But Hughie was gone. “McLoon Called Innocent Victim in Gang War,” Philadelphia was told on Saturday morning, quoting police headquarters. “The little hunchback had no part in the racket which brews murder as well as booze,” avowed the Record.
His body lay in state in a little row house on Shunk Street in South Philly, two blocks off Broad. At least fifteen thousand people shuffled through the August swelter to pay their respects, or just to stare. They saw a twisted, dark-haired little Irishman laid out in evening clothes, with a white aster in his buttonhole. “By some magical touch,” the papers informed the multitudes who were turned away, “the evidences of the gunfire which tore out an eye and bored through his cheeks had been removed.”

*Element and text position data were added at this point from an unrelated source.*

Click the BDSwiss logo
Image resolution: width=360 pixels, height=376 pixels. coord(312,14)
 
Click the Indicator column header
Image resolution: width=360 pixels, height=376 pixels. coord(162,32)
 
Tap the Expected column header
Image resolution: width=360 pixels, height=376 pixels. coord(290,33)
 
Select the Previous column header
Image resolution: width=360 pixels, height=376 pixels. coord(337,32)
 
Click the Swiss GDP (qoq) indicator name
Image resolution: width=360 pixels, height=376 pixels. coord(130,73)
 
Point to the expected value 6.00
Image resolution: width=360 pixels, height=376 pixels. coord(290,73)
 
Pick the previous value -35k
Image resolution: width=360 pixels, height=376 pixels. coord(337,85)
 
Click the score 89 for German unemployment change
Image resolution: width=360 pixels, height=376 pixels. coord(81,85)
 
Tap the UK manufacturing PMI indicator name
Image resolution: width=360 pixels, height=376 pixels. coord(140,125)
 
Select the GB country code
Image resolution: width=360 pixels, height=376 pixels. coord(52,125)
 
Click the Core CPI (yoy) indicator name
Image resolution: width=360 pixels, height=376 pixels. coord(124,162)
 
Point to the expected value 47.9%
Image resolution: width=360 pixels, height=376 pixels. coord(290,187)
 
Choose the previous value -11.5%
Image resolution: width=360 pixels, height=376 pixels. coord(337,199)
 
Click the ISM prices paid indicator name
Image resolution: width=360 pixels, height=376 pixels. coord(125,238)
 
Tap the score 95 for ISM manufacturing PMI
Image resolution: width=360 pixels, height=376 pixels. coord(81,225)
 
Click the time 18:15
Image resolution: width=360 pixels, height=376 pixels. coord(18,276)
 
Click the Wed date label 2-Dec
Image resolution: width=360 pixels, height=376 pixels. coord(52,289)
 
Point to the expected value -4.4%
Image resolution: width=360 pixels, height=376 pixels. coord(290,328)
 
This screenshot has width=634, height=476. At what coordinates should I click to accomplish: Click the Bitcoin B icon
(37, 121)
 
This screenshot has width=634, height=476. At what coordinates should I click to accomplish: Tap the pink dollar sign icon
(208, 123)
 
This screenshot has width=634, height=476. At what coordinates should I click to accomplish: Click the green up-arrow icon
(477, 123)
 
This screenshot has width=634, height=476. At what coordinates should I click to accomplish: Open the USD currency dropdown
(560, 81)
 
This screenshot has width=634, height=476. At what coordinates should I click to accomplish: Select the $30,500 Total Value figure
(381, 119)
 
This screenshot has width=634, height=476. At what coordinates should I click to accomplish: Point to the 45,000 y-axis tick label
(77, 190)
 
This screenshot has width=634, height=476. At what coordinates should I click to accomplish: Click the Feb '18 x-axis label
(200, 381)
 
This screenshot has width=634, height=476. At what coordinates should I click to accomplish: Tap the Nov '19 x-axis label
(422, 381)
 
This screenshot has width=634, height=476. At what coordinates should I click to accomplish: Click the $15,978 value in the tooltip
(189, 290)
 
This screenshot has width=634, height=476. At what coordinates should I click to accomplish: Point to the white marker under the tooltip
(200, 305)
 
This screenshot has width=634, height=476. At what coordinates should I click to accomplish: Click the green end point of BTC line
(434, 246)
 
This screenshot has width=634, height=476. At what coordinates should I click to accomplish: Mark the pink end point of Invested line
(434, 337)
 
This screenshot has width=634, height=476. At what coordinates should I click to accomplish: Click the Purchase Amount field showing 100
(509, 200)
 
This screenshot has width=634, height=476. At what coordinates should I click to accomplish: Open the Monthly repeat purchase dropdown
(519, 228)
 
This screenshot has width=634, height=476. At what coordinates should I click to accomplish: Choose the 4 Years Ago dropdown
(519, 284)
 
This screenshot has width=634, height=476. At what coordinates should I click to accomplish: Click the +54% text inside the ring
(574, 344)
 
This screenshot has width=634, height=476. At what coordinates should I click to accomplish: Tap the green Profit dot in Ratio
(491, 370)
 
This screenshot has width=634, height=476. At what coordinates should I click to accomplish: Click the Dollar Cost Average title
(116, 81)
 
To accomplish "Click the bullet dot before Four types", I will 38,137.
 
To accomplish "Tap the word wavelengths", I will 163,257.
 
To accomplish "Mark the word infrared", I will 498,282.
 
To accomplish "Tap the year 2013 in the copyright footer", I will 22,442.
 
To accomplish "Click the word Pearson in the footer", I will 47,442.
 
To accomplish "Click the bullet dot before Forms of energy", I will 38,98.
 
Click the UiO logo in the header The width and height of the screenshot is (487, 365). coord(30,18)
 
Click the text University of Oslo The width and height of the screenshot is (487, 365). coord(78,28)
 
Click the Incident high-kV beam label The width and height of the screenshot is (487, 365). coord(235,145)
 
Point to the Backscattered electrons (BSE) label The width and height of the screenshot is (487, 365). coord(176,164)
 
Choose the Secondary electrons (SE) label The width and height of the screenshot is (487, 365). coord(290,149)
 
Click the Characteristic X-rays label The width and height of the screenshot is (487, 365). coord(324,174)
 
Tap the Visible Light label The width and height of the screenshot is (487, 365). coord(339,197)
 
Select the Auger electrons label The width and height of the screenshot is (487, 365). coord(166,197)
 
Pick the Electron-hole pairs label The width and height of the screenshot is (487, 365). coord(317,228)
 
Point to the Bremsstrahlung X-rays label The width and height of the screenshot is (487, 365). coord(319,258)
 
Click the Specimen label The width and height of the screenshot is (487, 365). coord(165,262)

An incandescent crucifix lit the narrow parlor. A wreath at the head of the bier, one among hundreds sent by the luminaries of American League baseball, Pennsylvania politics, and organized crime, bore the single word: “Idol.” It was from his mother.
How could an American boy in a broken body who lived a leprechaun’s life be fated to die a gangster’s death? In 1930, a scandal sheet called True Detective Mysteries returned to Hughie’s story. “Was it an unintentional slaying?” the magazine asked. “Were the death bullets meant for the two men who were standing by McLoon when he was killed?”
A century later, many everwhelming mysteries remain. Who would have wanted to kill the once most popular pupil from Our Lady of Mount Carmel School? What part was played by the gangsters’ molls—“those furtive, bright-eyed creatures, sometimes pretty, but usually not?”
“Who,” asked True Detective Mysteries,” was the intended target on the night the bullets flew?”